No. It is not hard to imagine. That lawyer would be severely sanctioned, perhaps after the trial but likely right away - and quite properly so. He would be transparently attempting to influence the outcome of the legal proceeding in which he, his client and the judge are involved by an appeal to public opinion - and to undermine the decisions that the court makes that go against Mr. Bryant's interests. Such a strategy would reflect a common view that courts can be influenced by manipulating public opinion, a view as expressed today by Los Angeles Times in connection with the pending Ninth Circuit en banc proceeding:
When they decide how ... general statements apply to specific cases, judges ... are influenced by public opinion. "Most judges do not stray far from public opinion," said Howard Gillman, a professor of political science and law at USC.
But suppose some commenter attempted to minimize such an offense by arguing that such a statement does not seem to be particularly harmful on its own: It doesn't tell the public anything about the judge's likely future decisions about the case beyond what the judge himself said, and while it suggests that the judge's personality may affect the outcome of the case, that's hardly a secret. In fact, the statement's assertion of judicial independence might actually be helpful to the public discussion.

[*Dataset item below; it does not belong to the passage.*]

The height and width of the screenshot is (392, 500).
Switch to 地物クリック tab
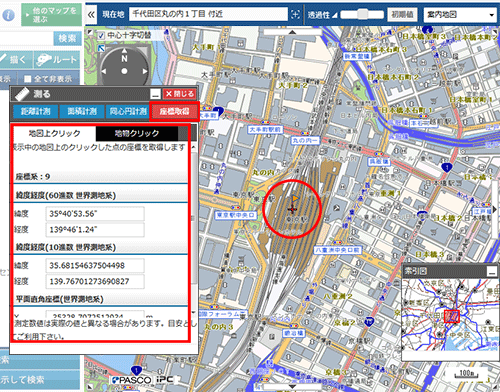click(x=137, y=133)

Such a commenter would be met with the rather obvious retort that his argument is obviously wrong, shows no depth of understanding of court processes and no serious understanding of how actual inflamed proceedings have operated in the past. One only has to review the O.J. Simpson trial, the Rodney King matter, and any number of other badly managed court proceedings to understand why courts desperately need to control the statements made by participants in their proceedings while those proceedings are pending.

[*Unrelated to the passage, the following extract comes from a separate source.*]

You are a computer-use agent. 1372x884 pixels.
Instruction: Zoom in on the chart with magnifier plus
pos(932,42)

This is all rather obvious stuff.
Yet, Judge Harry Pregerson -- one of the judges on the original California recall decision panel -- is quoted by the Los Angeles Times: "You know who's on the panel, right? Do you think it's going to have much of a chance of surviving? I wouldn't bet on it. . . . Judge Paez, Judge Thomas and I ? we did the right thing," Pregerson said. "We're there to protect people's rights under the equal protection clause of the Constitution, no matter who's involved, and a lot of people don't like it. That's their problem, not mine."
And the significance of Judge Pregerson's mischief is minimized by Eugene Volokh with this specious and shallow argument:
Judge Harry Pregerson ... seems to have violated the Code of Conduct for United States Judges by his comments about the case. .... I'm not sure how important this provision (in its current breadth) is to the sound administration of justice. Moreover, Pregerson's particular statement does not seem to be particularly harmful on its own: It doesn't tell the public anything about Pregerson's likely future decisions about the case beyond what the original opinion itself said, and while it suggests that the makeup of the en banc court may affect the outcome of the case, that's hardly a secret. In fact, the statement's assertion of judicial independence might actually be helpful to the public discussion.

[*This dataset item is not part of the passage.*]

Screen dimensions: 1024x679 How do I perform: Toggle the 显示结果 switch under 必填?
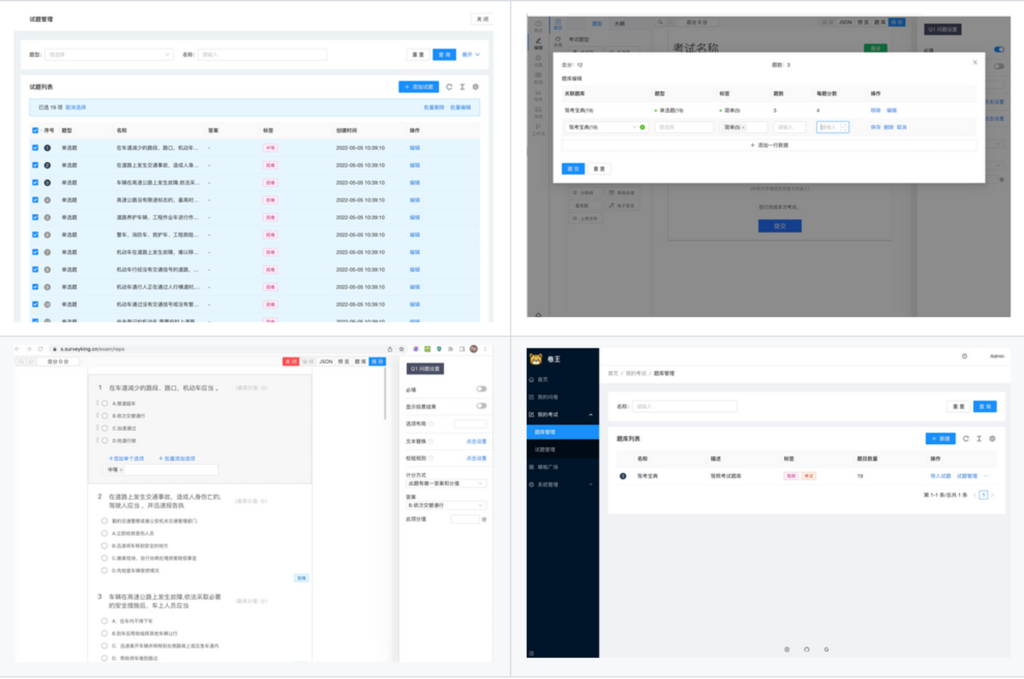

Why does Professor Volokh not "get" that this is a case involving inflamed political and even racial issues in which the legitimacy and public acceptance of the relevant court decisions are essential. Indeed, it is not all that hard to imagine a set of facts emerging in the last days of this campaign that could result in serious civil unrest - but statewide, not just in the virtual holocaust of Los Angeles, as resulted in 1992 as from another ill-managed legal proceeding. Why is it so hard for Professor Volokh to "get" that Judge Pregerson's comment is a deliberate attempt by that federal judge to influence the outcome of the en banc panel through manipulation of public opinion, and to undermine the legitimacy of any en banc decision overturning his own incompetent, partisan screed?
What Judge Harry Pregerson did is a very serious transgression of judicial ethics - and Professor Volokh's minimization of that transgression is a serious lapse of judgement.